Member of the Folketing
- Incumbent
- Assumed office 9 October 2008
- Constituency: Zealand

Personal details
- Born: 31 October 1970 (age 55) Nykøbing Falster, Denmark
- Party: Danish People's Party (until 2024); Moderates (2024-);

= René Christensen (politician) =

Danish politician

René Bjørn Christensen (born 31 October 1970 in Nykøbing Falster) is a Danish politician, who was a member of the Folketing for the Danish People's Party from 2007 to 2022. He entered parliament in 2008 after Mia Falkenberg resigned her seat. Christensen has a background as teacher and mechanic.

==Political career==
Christensen has been a member of the municipal council of Guldborgsund Municipality since 2006.

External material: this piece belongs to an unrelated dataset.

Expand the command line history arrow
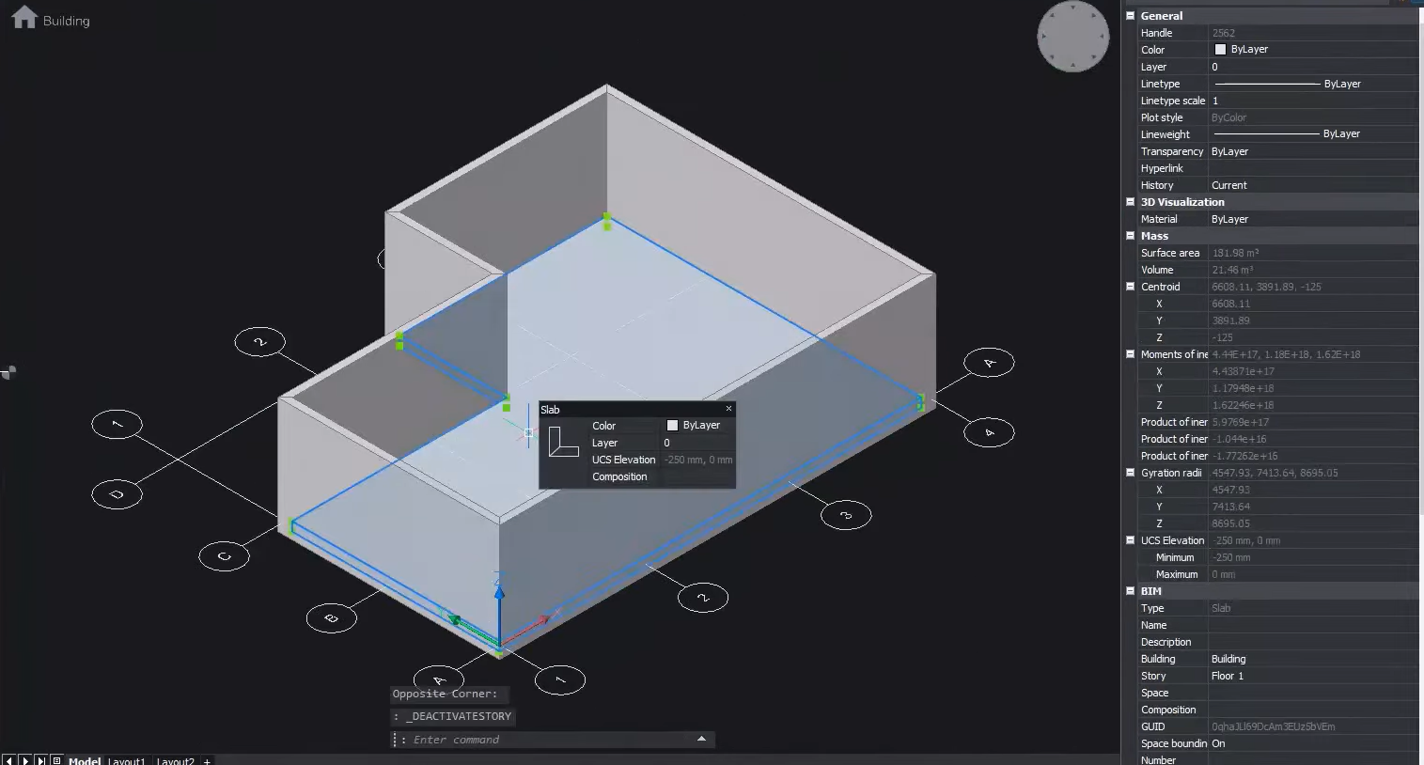The image size is (1424, 765). pyautogui.click(x=699, y=740)
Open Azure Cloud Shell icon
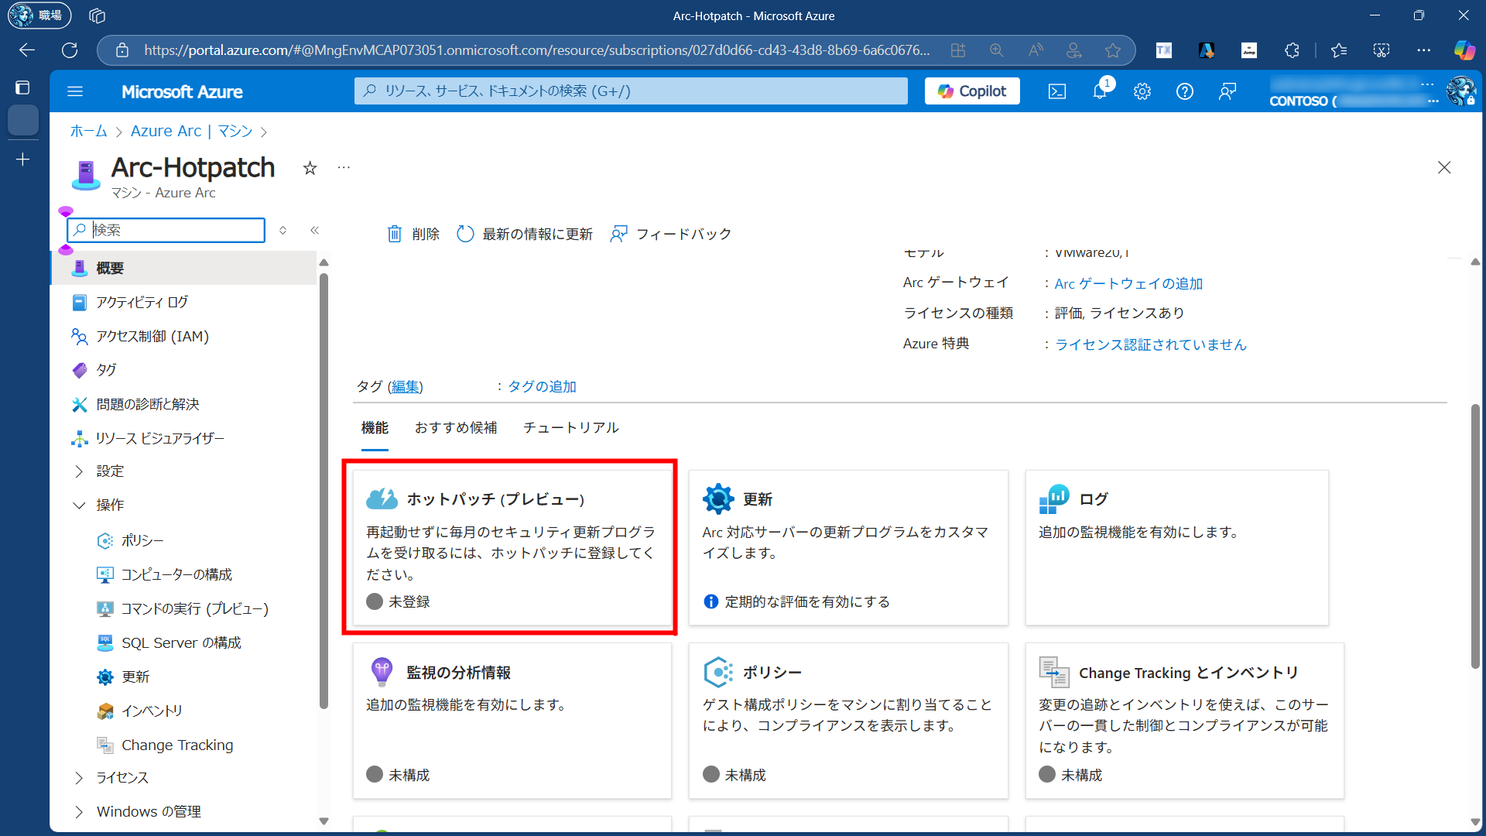This screenshot has height=836, width=1486. (1057, 91)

Christensen received 1,412 votes in the 2007 Danish general election. While not enough for a seat in parliament, it made him the primary substitute for the Danish People's Party in the Sjælland constituency. He was called upon early in the term to substitute for Mia Falkenberg, from 10 January 2008 to 8 October 2008. Falkenberg resigned her seat on 9 October 2008, and Christensen took over the seat.

At the 2011 election Christensen was elected directly into parliament with 2,580 votes cast for him. He was reelected in 2015 with 8,180 votes and again in 2019 with 5,175 votes.

In February 2024 Christensen left the Danish People's Party and moved to the Moderates, claiming that the DPP had moved away from influencing Danish politics.